That lat pic is like big me and mini me! X


----------



## LynseyB (Jan 30, 2012)

They are a lovely little foursome  

Mum is currently running around the rat room while I have the babies snuggled in my dressing gown 

I'm a little in love :blushing:


----------



## LynseyB (Jan 30, 2012)

I thought I'd provide an update on these little ladies! 

I contacted a reputable breeder I know to see if she knew of anyone looking for female babies. She called me back and said a friend of hers has been looking recently as she currently has two does living together, one of which is getting older.

Anyway, the babies are going off to their new home next week!! 

I've spoken to their new Mum on the phone and she seems really lovely. I've also been sending pictures and updates on their progress. They had their first full free range in the rat room the other day.

Mama Rat is staying with us  I'm so in love with her. I had suggested perhaps they should stay together but was assured they'll be fine to split.

I'm really going to miss those little babies, but I'm delighted they're going to a great home.


----------



## blade100 (Aug 24, 2009)

aww what a lovely ending.
and good to know you know there going to a nice home.

so is mama rat going in with your girls?


----------



## LynseyB (Jan 30, 2012)

blade100 said:


> aww what a lovely ending.
> and good to know you know there going to a nice home.
> 
> so is mama rat going in with your girls?


Yes  She's already met them all during free range and so far so good.

You don't think it's mean to separate her from her babies do you? She seems to prefer the company of my girls as if the babies are just annoying her now.


----------



## blade100 (Aug 24, 2009)

nah she'll soon forget about them and as you say she's prob fed up of them pinging about and prefers some adult company now.


----------



## LynseyB (Jan 30, 2012)

blade100 said:


> nah she'll soon forget about them and as you say she's prob fed up of them pinging about and prefers some adult company now.


Thanks  I do hope so. She's still great with the babies, but they ping around and do their own thing while she seems to really love most of my girls.

Just need to think of a name now.......


----------



## blade100 (Aug 24, 2009)

Post another pic of mum and let's see what she suits.


----------



## LynseyB (Jan 30, 2012)

Oh alright...any excuse.....

Sorry they're not great pics!


----------



## blade100 (Aug 24, 2009)

First and last pic looks like she wants to chomp on you! Lol
She looks so small herself poor girl.
She's beautiful though.
Hmmmmmmmmmm I don't have the foggiest what she could be called.
But yep food excuse for pics


----------



## LynseyB (Jan 30, 2012)

blade100 said:


> First and last pic looks like she wants to chomp on you! Lol
> She looks so small herself poor girl.
> She's beautiful though.
> Hmmmmmmmmmm I don't have the foggiest what she could be called.
> But yep food excuse for pics


LOL I know! She's quite the opposite. A very licky girl. My BB camera is so slow that she had started yawning by the time I took both.

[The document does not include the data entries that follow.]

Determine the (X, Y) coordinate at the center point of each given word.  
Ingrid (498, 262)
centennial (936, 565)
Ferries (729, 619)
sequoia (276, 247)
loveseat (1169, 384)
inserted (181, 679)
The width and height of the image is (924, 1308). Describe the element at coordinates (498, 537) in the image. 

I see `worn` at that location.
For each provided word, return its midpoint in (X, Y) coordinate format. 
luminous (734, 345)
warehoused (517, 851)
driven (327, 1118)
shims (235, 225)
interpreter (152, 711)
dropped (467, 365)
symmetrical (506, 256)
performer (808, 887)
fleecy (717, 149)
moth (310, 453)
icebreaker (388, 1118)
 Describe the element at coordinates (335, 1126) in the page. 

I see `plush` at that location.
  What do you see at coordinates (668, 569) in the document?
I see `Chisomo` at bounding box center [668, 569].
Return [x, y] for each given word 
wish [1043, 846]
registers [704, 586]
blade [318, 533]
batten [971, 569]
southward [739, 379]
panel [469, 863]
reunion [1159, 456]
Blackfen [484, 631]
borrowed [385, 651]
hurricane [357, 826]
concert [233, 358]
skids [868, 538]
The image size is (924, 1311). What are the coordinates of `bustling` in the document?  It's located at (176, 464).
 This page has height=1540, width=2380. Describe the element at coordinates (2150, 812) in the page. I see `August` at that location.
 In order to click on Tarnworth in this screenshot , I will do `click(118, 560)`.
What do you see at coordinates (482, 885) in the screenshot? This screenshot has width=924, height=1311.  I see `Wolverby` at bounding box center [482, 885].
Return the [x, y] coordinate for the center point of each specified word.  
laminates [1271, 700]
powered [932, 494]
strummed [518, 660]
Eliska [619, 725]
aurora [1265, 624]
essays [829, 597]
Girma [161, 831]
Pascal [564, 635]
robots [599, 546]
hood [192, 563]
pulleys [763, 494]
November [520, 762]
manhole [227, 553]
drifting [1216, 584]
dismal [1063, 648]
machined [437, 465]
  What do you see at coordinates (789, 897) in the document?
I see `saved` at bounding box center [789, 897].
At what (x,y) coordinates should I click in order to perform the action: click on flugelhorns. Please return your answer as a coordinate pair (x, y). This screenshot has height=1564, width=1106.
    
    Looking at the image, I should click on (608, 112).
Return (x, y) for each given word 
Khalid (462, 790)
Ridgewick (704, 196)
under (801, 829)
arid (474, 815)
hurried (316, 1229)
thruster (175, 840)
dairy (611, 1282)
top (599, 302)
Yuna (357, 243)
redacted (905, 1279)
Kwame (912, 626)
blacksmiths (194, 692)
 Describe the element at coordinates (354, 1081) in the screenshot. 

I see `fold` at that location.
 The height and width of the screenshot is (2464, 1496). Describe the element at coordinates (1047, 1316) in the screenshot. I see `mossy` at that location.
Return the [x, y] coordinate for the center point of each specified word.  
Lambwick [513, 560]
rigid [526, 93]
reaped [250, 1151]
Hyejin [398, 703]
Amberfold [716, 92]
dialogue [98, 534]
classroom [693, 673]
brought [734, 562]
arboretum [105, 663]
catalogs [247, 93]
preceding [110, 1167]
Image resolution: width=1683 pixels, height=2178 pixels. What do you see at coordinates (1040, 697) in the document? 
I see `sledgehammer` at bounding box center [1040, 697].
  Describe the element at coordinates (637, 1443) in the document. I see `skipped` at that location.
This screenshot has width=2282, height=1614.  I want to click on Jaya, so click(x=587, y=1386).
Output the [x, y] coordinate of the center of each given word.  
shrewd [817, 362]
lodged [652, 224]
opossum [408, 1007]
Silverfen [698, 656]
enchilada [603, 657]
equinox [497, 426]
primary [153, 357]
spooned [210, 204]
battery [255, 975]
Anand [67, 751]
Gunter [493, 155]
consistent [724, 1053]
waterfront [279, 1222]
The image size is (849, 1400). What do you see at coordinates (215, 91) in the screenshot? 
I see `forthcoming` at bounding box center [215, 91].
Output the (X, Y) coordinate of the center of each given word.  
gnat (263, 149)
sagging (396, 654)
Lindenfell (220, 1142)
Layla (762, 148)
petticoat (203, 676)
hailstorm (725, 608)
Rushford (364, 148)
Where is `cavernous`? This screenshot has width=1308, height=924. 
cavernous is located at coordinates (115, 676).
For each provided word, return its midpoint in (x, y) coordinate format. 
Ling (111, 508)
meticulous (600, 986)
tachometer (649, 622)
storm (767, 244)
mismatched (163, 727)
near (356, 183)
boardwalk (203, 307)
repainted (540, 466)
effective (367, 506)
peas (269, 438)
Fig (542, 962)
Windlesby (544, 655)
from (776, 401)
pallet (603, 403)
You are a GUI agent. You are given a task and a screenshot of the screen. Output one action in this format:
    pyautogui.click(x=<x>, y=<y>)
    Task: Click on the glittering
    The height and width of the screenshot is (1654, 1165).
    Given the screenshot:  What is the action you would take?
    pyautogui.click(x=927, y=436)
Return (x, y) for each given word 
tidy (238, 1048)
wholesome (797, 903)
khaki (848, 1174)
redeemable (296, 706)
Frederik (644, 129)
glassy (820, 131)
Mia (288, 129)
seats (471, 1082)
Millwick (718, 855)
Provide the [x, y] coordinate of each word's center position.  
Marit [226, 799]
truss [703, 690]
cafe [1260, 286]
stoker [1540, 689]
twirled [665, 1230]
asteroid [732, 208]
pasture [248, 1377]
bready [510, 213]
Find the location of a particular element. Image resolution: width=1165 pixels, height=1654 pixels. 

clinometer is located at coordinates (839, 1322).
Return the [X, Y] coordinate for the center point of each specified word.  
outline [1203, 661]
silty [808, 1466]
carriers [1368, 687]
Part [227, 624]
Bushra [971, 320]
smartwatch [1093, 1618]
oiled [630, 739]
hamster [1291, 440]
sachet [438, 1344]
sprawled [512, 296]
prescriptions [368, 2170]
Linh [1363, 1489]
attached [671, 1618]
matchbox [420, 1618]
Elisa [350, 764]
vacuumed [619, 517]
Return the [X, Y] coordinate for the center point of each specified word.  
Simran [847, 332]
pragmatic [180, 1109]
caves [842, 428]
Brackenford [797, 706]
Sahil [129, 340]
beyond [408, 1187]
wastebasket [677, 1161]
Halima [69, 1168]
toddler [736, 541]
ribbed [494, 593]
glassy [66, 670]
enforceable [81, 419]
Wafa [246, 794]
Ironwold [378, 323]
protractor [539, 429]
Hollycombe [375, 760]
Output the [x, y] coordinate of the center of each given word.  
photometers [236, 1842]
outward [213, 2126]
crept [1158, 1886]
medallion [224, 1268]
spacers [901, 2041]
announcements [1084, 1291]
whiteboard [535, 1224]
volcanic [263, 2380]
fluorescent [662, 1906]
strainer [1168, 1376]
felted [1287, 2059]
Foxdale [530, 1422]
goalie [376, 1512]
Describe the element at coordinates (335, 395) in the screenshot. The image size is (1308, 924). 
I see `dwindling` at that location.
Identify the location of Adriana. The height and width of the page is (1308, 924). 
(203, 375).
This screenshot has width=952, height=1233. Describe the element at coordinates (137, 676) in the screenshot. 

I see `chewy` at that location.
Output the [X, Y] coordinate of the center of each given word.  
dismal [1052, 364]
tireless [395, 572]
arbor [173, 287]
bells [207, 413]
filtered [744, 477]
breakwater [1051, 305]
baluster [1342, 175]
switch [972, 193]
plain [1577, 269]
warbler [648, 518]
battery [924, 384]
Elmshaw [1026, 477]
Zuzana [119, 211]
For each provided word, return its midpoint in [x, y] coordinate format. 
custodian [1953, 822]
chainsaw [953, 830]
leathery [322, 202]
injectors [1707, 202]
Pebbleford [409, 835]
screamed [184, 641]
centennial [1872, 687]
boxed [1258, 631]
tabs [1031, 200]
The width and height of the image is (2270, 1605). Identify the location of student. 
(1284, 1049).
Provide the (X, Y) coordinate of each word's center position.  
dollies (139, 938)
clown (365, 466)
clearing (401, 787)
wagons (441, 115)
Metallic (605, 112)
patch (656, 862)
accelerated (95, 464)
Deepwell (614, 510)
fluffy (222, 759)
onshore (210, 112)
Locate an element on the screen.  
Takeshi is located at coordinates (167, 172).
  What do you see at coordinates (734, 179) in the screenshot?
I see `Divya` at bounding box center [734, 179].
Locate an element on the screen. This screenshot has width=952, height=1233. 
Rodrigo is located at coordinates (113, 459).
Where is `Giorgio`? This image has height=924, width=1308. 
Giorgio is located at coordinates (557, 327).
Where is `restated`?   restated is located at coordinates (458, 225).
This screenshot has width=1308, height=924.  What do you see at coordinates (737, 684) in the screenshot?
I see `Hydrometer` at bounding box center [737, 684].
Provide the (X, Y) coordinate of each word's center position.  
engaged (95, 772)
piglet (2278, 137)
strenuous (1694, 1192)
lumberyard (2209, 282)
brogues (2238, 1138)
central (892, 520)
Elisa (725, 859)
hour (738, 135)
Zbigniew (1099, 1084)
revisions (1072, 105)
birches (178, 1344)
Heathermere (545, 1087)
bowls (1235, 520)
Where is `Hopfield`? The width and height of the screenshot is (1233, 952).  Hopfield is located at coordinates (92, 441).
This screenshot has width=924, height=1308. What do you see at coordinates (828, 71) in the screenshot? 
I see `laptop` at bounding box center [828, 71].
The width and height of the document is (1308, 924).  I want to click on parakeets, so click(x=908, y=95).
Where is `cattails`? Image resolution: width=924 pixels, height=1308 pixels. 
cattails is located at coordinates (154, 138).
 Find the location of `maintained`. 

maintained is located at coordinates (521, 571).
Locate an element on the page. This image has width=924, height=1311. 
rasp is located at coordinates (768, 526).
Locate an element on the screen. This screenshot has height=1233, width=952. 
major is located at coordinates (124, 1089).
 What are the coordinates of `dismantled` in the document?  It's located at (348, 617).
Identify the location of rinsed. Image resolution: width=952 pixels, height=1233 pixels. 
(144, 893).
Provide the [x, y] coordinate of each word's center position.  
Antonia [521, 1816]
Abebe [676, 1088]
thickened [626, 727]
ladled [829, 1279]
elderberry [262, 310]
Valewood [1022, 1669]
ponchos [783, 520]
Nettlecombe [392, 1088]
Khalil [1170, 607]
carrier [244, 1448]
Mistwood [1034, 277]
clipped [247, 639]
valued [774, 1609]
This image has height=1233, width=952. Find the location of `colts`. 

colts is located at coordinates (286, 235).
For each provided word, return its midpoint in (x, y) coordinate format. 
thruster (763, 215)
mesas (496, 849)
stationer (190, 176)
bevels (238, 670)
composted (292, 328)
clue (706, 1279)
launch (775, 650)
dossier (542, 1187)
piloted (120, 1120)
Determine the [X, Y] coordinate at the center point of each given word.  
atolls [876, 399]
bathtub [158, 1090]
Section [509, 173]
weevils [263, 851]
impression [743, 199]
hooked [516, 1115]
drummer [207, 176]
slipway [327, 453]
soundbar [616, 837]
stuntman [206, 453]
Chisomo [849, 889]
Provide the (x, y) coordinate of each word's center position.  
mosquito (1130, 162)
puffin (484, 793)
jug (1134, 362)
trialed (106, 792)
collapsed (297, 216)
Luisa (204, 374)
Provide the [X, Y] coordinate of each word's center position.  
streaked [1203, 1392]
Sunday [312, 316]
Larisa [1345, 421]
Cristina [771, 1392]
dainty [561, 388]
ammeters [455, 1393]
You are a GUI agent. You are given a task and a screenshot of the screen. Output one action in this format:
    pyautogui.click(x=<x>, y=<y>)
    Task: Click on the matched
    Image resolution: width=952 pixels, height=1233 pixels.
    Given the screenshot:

I had considered Maisy, but not sure she's a Maisy. I quite like Mia too.


----------



## blade100 (Aug 24, 2009)

Rats always seem to make funny faces when your taking pics don't they.
I know she's a sweet heart from your first post you made about her. Lol

I like the name Mia... Yes to me she looks like a Mia.


----------



## metame (Sep 25, 2009)

LynseyB said:


> LOL I know! She's quite the opposite. A very licky girl. My BB camera is so slow that she had started yawning by the time I took both.
> 
> I had considered Maisy, but not sure she's a Maisy. I quite like Mia too.


thats quite freaky, i saw her and thought 'Mia'

like, honestly. Before i even saw your post.


----------



## LynseyB (Jan 30, 2012)

metame said:


> thats quite freaky, i saw her and thought 'Mia'
> 
> like, honestly. Before i even saw your post.


 I think that seals it then. Ms Mia


----------